Бессонов пошел на эти разноголосые крики, зная, что в войсках еще мало видели его, на полушубке не было петлиц и генеральских знаков различия, но при виде высокой папахи в толпе постепенно угасала ругань, и чей-то спохватившийся тенорок вблизи произнес:
– Никак генерал…
– Кто командир танкового подразделения? – спросил Бессонов не громким, а утомленным, скрипучим голосом. – Прошу доложить.
Стало тихо. От машины, переговариваясь, подошли член Военного совета Веснин и Божичко. Остановившись, тоже замолчали. Со второй машины прыгали на дорогу автоматчики – охрана.
Бессонов ждал. Никто не отозвался.
От темной громады крайнего танка с искрящимися на броне сизоватыми островками снега несло ледяным запахом накаленного морозом металла, прогорклой остылой соляркой. В машине, чудилось, никого не было, не горел свет, танк будто мертво потух. Только в башенном люке зачернело что-то, чуть заворошилось, заслоняя звезды, но оттуда – ни звука.

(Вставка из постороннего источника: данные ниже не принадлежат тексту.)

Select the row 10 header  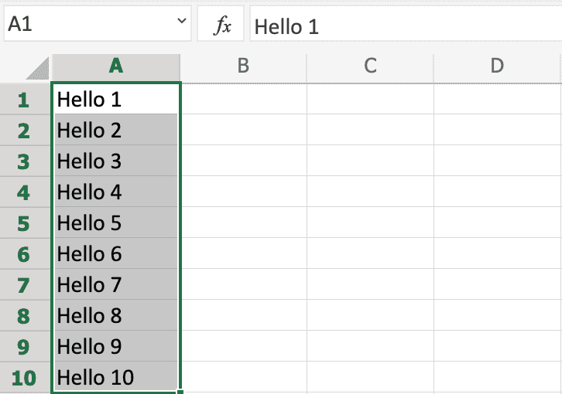coord(24,378)
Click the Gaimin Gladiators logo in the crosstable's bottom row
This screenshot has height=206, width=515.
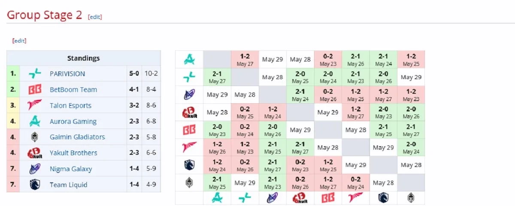pos(411,198)
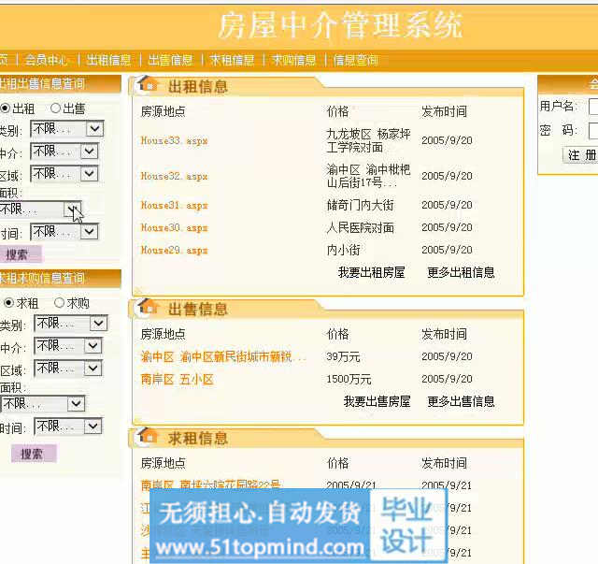Click the 我要出售房屋 link
The image size is (598, 564).
377,401
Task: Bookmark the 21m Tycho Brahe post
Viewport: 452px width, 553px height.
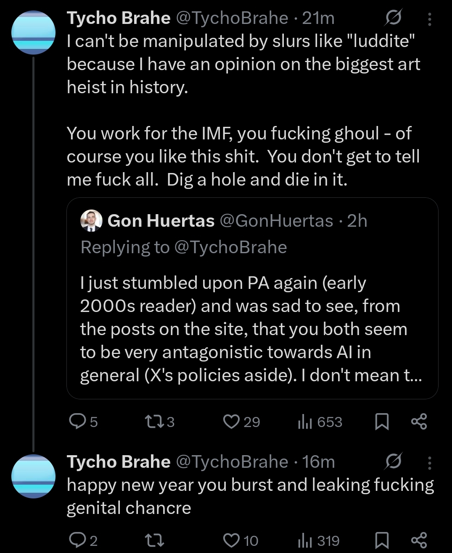Action: tap(381, 422)
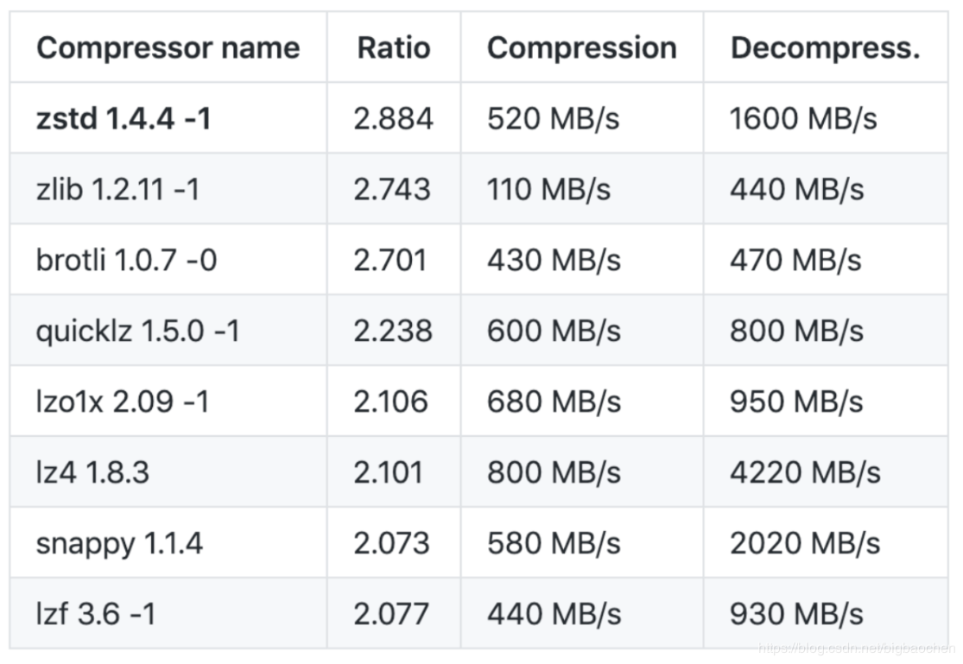Click the 2.238 ratio value
Image resolution: width=963 pixels, height=664 pixels.
pyautogui.click(x=393, y=331)
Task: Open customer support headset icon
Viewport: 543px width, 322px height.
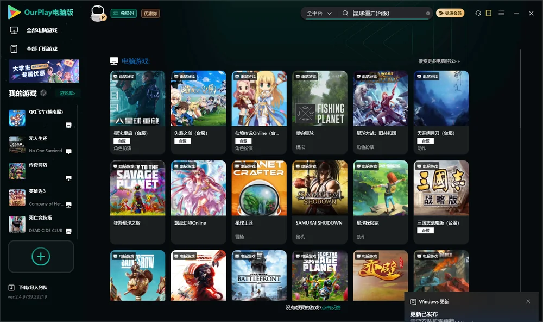Action: pos(478,13)
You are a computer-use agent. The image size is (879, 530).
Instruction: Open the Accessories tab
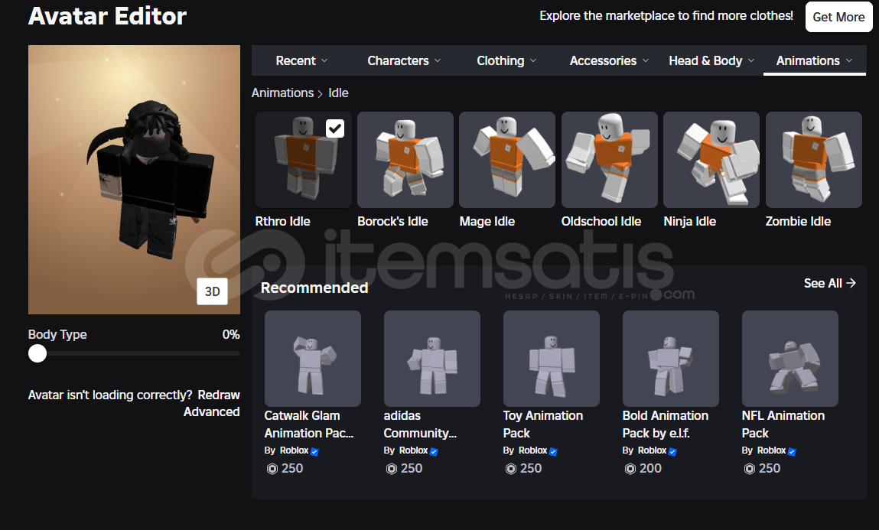point(610,60)
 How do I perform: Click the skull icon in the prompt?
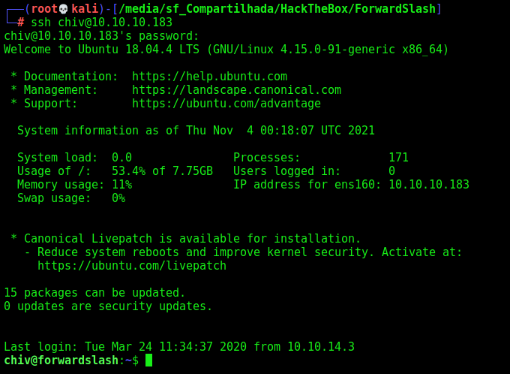64,9
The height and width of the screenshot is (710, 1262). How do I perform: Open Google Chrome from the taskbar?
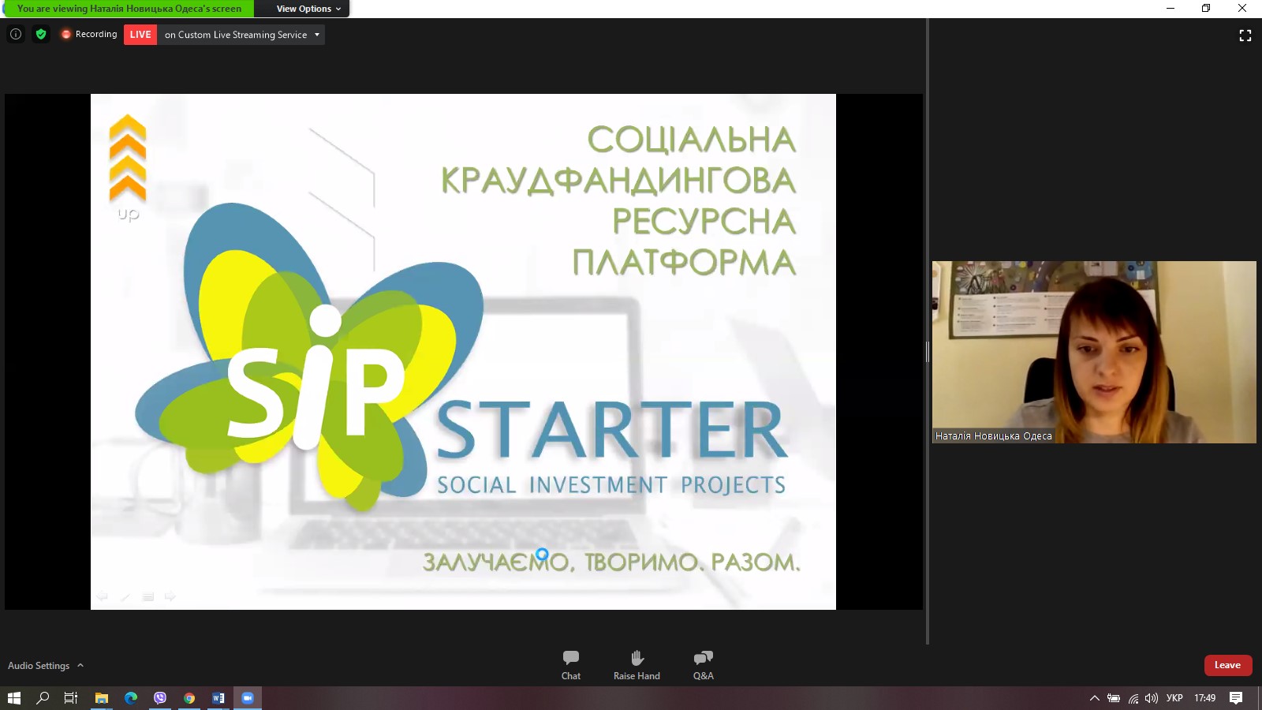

– Я говорю, пусть подойдет ко мне командир танкового подразделения, – повторил Бессонов тем же тоном. – Жду.
– Кого нужно? Ты, пехота, мной не командуй! Лучше объезжай танки стороной, от греха подальше! – отозвался сверху злой голос, и это смутно-черное, выступавшее из башни, заметнее задвигалось по звездам.
– Ну-ка, слезай к генералу, птичья голова в танкистском шлеме! Чего диалог устраиваешь? – сказал с едкой развеселостью Божичко и, схватившись за железные поручни, вскарабкался на броню, заторопил: – Мигом, мигом! К генералу!
– К какому еще генералу? Меня на пушку не бери! Не первый день… Генерал с пехотой топает, что ли? А в штабах кто?
– Давай, давай, милый, рассуждаешь длинно. Прыгай с неба на землю!
Наверху вспыхнул ручной фонарик, зеленоватым маскировочным светом выхватил из возникшей пустоты неба широкого и огромного, казалось снизу, человека в комбинезоне, надетом, по-видимому, на ватник. Человек медленно вылез из люка на броню, спрыгнул на дорогу.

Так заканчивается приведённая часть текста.